» **Set of tasks**:
(a) In the NCAA drug-testing text, shorten the paragraph that begins "Based on the wording of this provision" and keep its main facts.
(b) In the NCAA drug-testing text, on what date did Amani Bledsoe's sanction begin?

» **Text shown**:
** start **

As the Program is currently written, a student-athlete who, for the first time, tests positive for a prohibited substance that is not an illicit drug in a test administered by the NCAA,
 
shall be charged with the loss of one season of competition in all sports in addition to the use of a season . . . if he or she has participated in intercollegiate competition during the same academic year. The student-athlete shall remain ineligible for all regular-season and postseason competition during the time period ending one calendar year (365 days) after the collection of the student-athlete’s positive drug-test specimen and until he or she tests negative . . . .[21]
 
Based on the wording of this provision, the sanction could have a very different impact on the student-athlete depending on when the student-athlete tested positive. If the student-athlete tested positive before or after the season, then the corresponding one-year sanction would have the precise effect it was intended to have: prohibit a student-athlete from competing for full season and count it towards that individual’s athletic eligibility period, with no residual effect. If, on the other hand, the student-athlete tested positive during the season, the corresponding sanction could force the student-athlete “to miss closer to two seasons of eligibility”.[22] This is because the student-athlete would have to miss the remainder of the season currently being played (a season which is likely already considered a season of intercollegiate competition for purposes of athletic eligibility, assuming the athlete is not redshirted[23]) and then he or she would have to forfeit an additional season as part of the punishment, per the rules.
 
This interpretation is exactly what Amani Bledsoe, a defensive lineman for the University of Oklahoma, argued in his recent state court case against the NCAA.[24] Mr. Bledsoe sued the NCAA for violating his due process rights under the Oklahoma Constitution when it suspended him for one year following a positive doping test that came from a contaminated supplement. His sanction began on October 5, 2016, the date of sample collection, and lasted through the first four games of the 2017 season. As a result, he not only wasted an athletic eligibility season on 2016 due to the fact he could not finish out the season, but also was required to count the 2017 as an eligibility season, even if he did not get to play. Fortunately, Mr. Bledsoe was talented enough to participate in 8 games in 2017, so his “forfeited” season was not a complete loss.

** end **

» **Recorded information**:
** start **

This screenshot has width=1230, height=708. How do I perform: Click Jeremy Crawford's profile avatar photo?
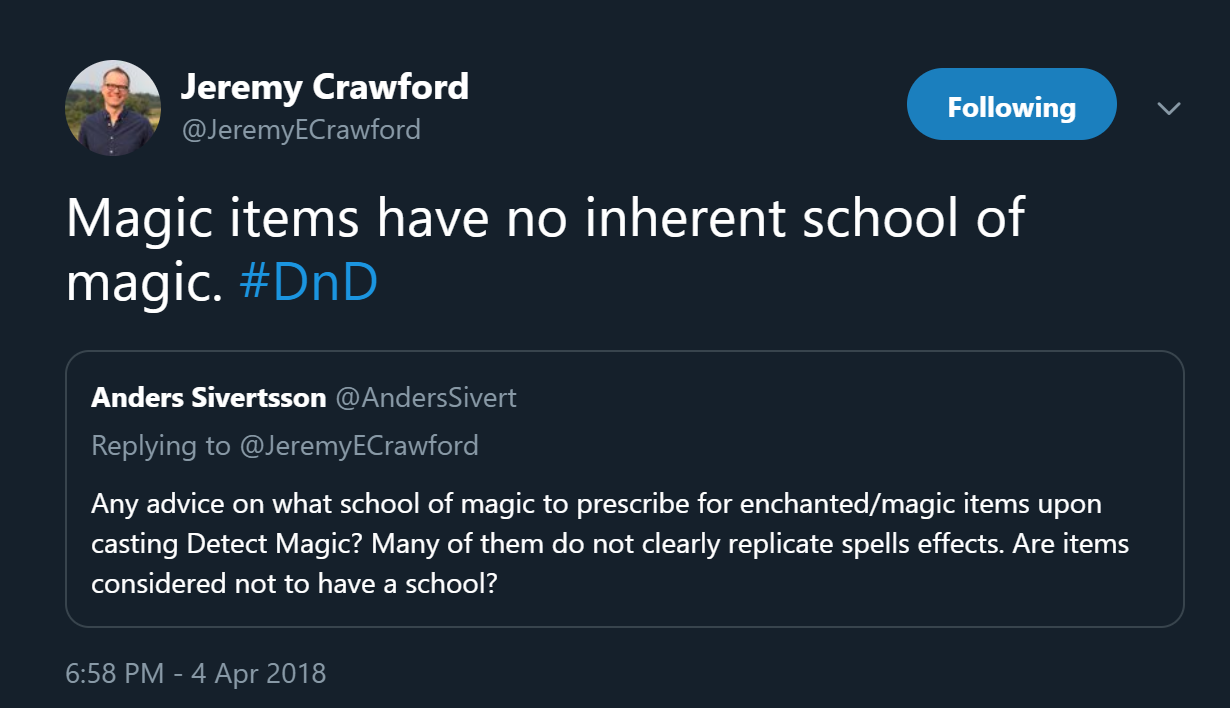(113, 108)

** end **

» **Answers for the exercise**:
(a) The effect of the sanction depends on when the student-athlete tests positive. A positive test before or after the season leads to a one-year ban that works as intended: the student misses one full season, and it counts toward eligibility. A positive test during the season could cost closer to two seasons of eligibility. The student would miss the rest of the current season, which likely already counts as a season of competition unless the athlete is redshirted, and would then lose one more season as the penalty.

(b) It began on October 5, 2016, the date of sample collection.